Hoft is enthused by the study’s findings, which he says could provide a road map for
future TB vaccine testing.
“The BCG human challenge model is a promising approach for studying TB immunity,”
Hoft said. “The new data will facilitate the vaccine development process, allowing
us to make progress toward our ultimate goal of eradicating TB.”
Research reported in this study was supported by the National Institute of Allergy
and Infectious Diseases, part of the National Institutes of Health under award numbers
HHSN272200800003C (SLU), HHSN272201300021I (SLU), HHSN272200800005C (Emory), and HHSN272201300018I
(Emory).
The content in this press release is solely the responsibility of the authors and
does not necessarily represent the official views of the National Institutes of Health.
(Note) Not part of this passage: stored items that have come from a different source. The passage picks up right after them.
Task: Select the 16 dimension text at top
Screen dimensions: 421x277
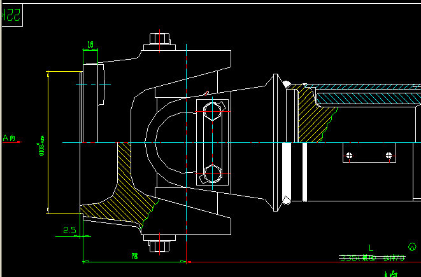Action: (90, 45)
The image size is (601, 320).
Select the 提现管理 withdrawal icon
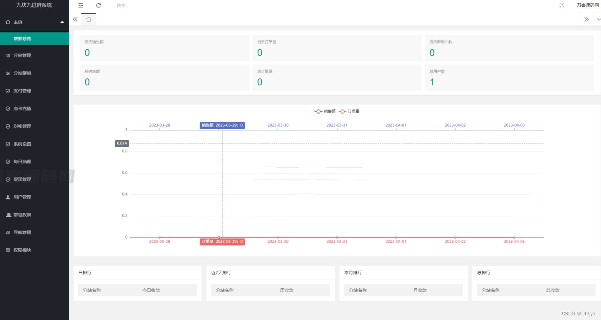8,179
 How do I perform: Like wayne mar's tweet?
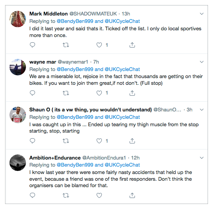click(99, 93)
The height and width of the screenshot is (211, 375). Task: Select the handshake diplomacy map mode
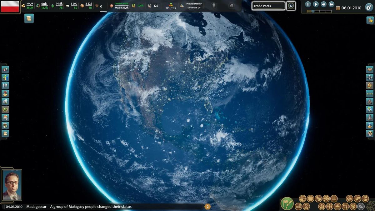(326, 198)
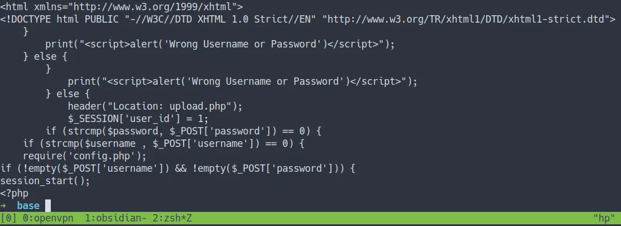Click the require('config.php') line
Image resolution: width=621 pixels, height=226 pixels.
85,157
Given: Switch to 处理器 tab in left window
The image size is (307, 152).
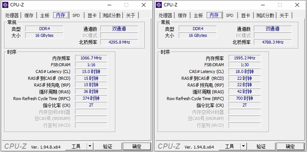Looking at the screenshot, I should tap(12, 15).
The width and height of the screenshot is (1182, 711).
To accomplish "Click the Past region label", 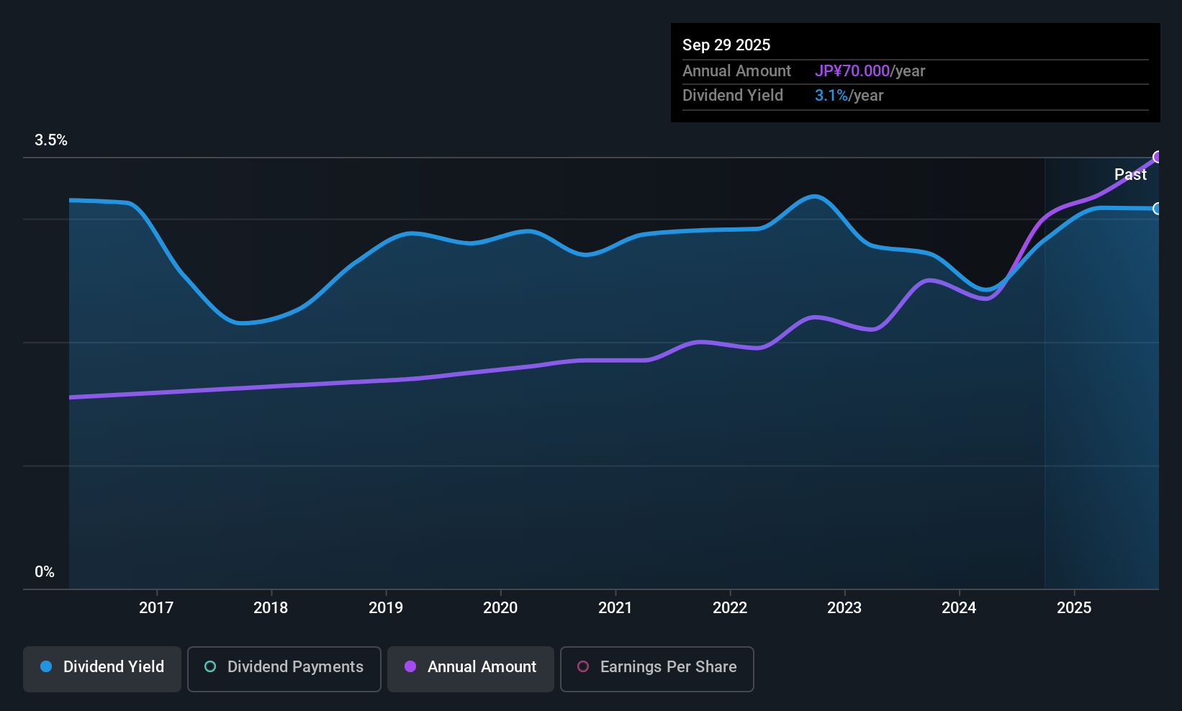I will click(x=1130, y=175).

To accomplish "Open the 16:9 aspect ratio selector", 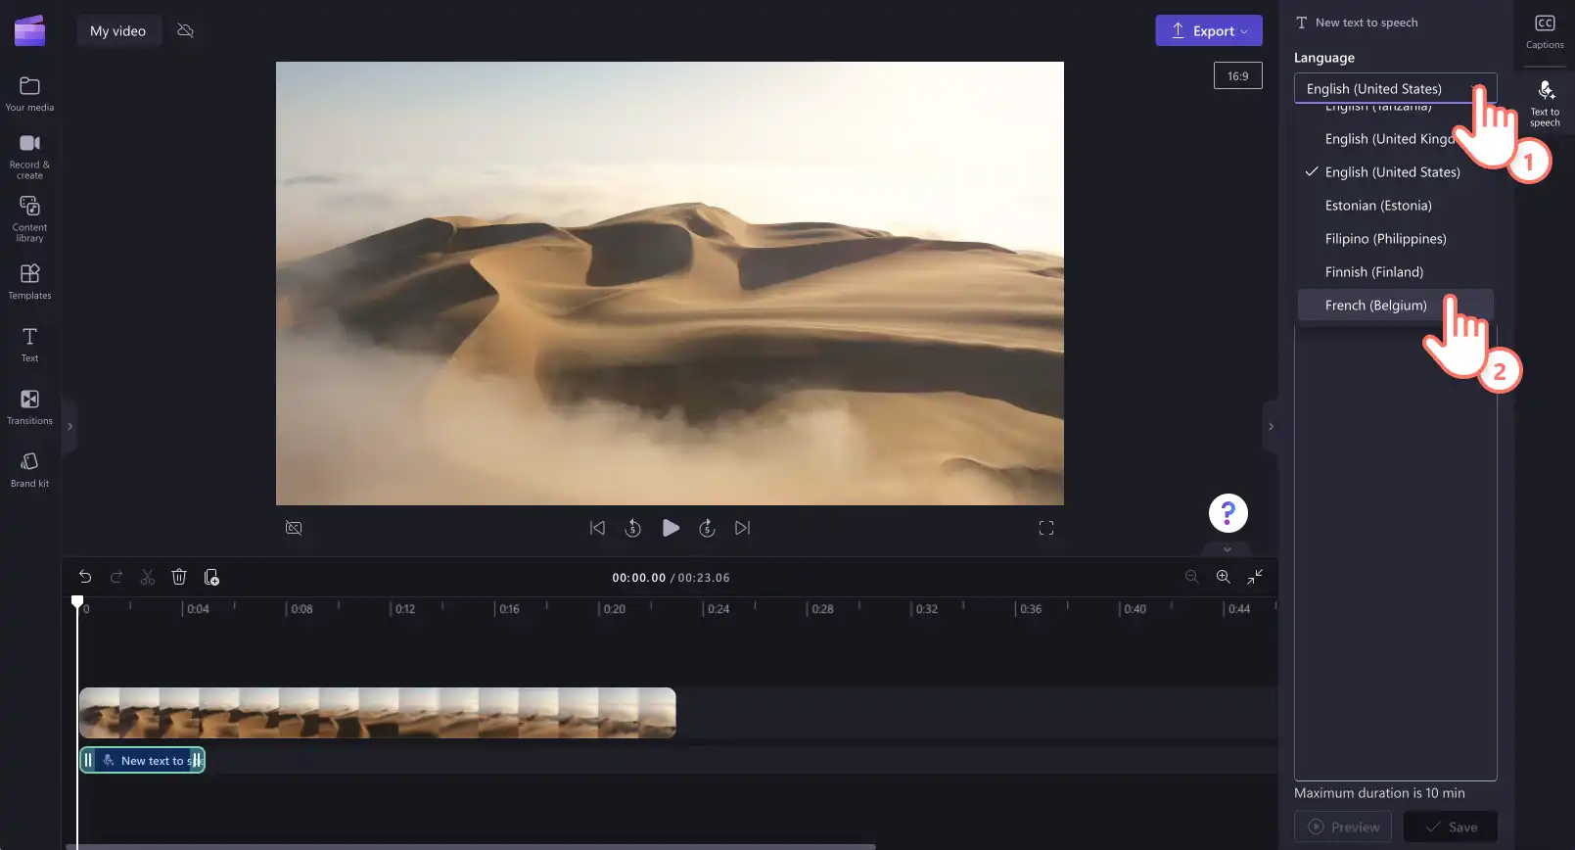I will click(1237, 75).
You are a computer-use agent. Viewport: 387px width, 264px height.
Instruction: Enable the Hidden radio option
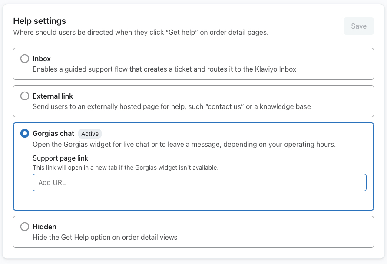click(x=25, y=227)
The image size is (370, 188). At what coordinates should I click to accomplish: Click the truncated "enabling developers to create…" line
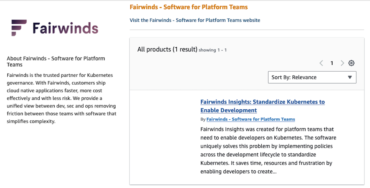click(x=238, y=171)
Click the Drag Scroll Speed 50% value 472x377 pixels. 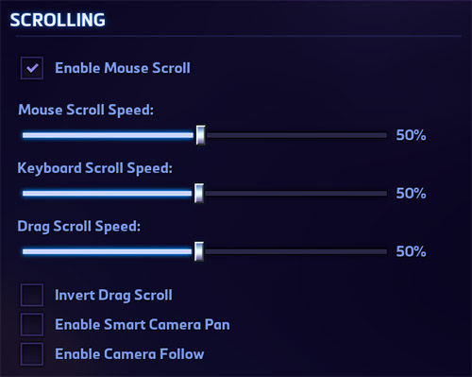point(411,251)
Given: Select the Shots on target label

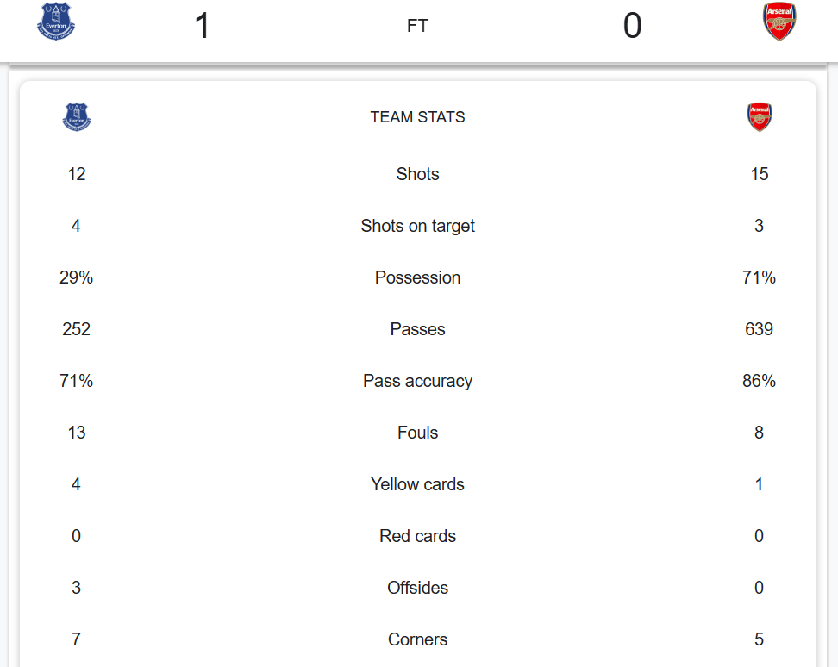Looking at the screenshot, I should (x=418, y=226).
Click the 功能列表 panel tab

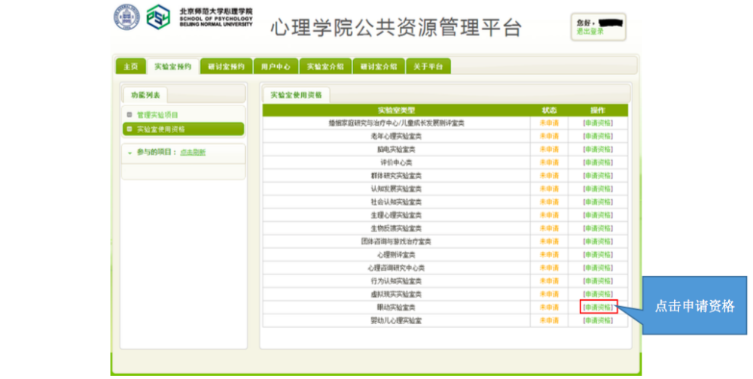(x=145, y=96)
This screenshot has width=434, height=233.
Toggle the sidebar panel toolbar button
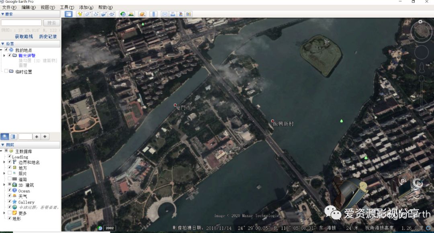pos(69,14)
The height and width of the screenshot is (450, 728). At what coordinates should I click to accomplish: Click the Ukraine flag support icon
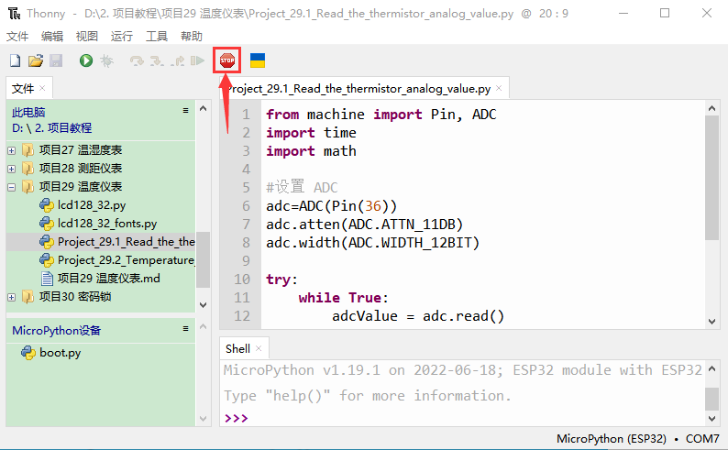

About the Saint Louis University Center for Vaccine Development
Saint Louis University has been on the front lines in the fight against pandemics
and global health crises for more than three decades and first received federal funding
for vaccine research in 1989. Led by Daniel Hoft, M.D., Ph.D., SLU’s Center for Vaccine
Development is one of only 10 institutions selected by the National Institutes of
Health as a Vaccine and Treatment Evaluation Unit (VTEU). As a VTEU, the Center helps
develop and evaluate vaccines that will protect people from infectious diseases and
emerging threats. It conducts Phase 1 through 4 vaccine and treatment trials, including
clinical studies in collaboration with industry partners.